_Task statement_
Rewrite all of the rows below, requests included, and shift every coordinate in the answers by adding -68 to it. Leave the pictures out of your answer.

Document and screenshot pointing entries
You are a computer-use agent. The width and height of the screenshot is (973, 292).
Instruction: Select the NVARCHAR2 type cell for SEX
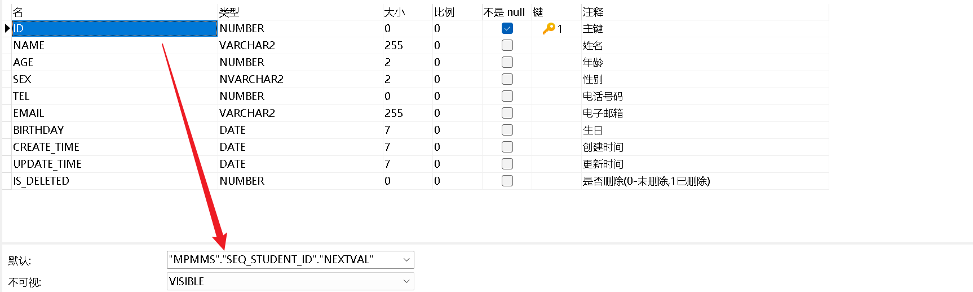(x=300, y=79)
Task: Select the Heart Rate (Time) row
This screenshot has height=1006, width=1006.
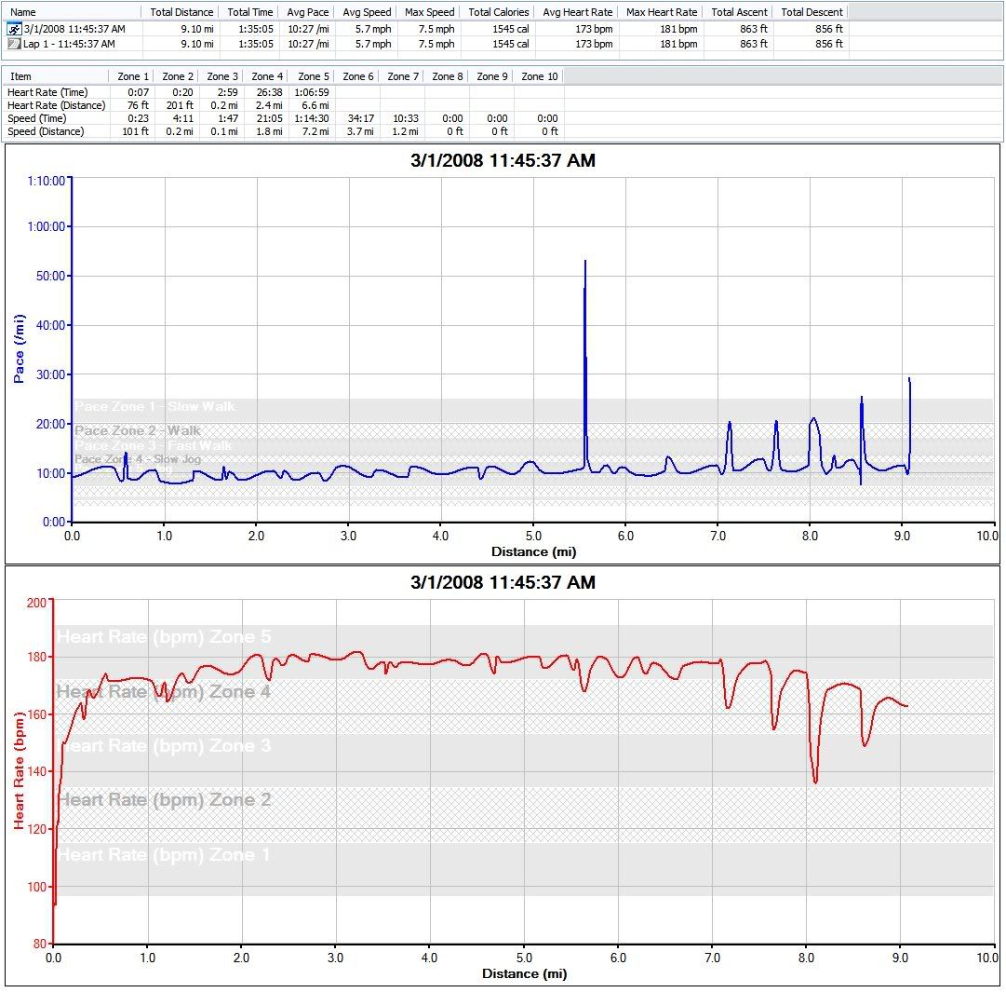Action: point(47,92)

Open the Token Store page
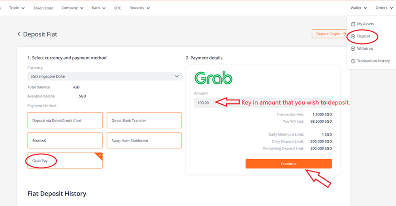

_Answer to the task_
You are a computer-use agent. The width and height of the screenshot is (973, 292).
Instruction: Select the NVARCHAR2 type cell for SEX
(x=232, y=11)
Task: Select the Heart Rate (Time) row
This screenshot has height=1006, width=1006.
Action: point(-21,24)

Open the Token Store page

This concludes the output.